* start Selected text *

The Minister responsible for the NBN -- Senator Conroy -- is also the guy who
wants ISP-level internet filtering based on a secret blacklist.

------
DigitalSea
The whole NBN has been a joke from the beginning. The roll-out delays for what
was originally a 100mbps fibre network that is now supposedly going to offer
1gbps speeds conveniently announced right around the time Quigley is about to
be grilled in parliament over the delays and so close to an election it looks
like Labor will be losing in a landslide.

While the prospect of 1gbps speeds sounds great as a developer, the very fact
those speeds will only be affordable to businesses at a cost of what looks
like could be close to the AUD $200 per month mark initially and no doubt rise
with minuscule bandwidth provided for the cost. The reason current Internet
offerings in Australia are so expensive is because of the small number of
cables that connect us to the rest of the world and monopoly of our limited
selection of ISP's, are they planning on laying more deep-sea cables to handle
the increased load?

* end Selected text *
* start Recorded data *

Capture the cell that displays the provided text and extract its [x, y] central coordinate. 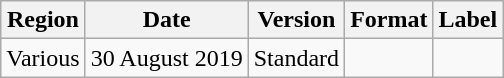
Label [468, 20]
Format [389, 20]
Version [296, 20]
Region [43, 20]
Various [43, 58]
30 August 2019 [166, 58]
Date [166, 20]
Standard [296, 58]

* end Recorded data *

The request: Repeat everything in the discussion of the NBN from "While the prospect" down to "the increased load?", word for word.

Written solution:
While the prospect of 1gbps speeds sounds great as a developer, the very fact
those speeds will only be affordable to businesses at a cost of what looks
like could be close to the AUD $200 per month mark initially and no doubt rise
with minuscule bandwidth provided for the cost. The reason current Internet
offerings in Australia are so expensive is because of the small number of
cables that connect us to the rest of the world and monopoly of our limited
selection of ISP's, are they planning on laying more deep-sea cables to handle
the increased load?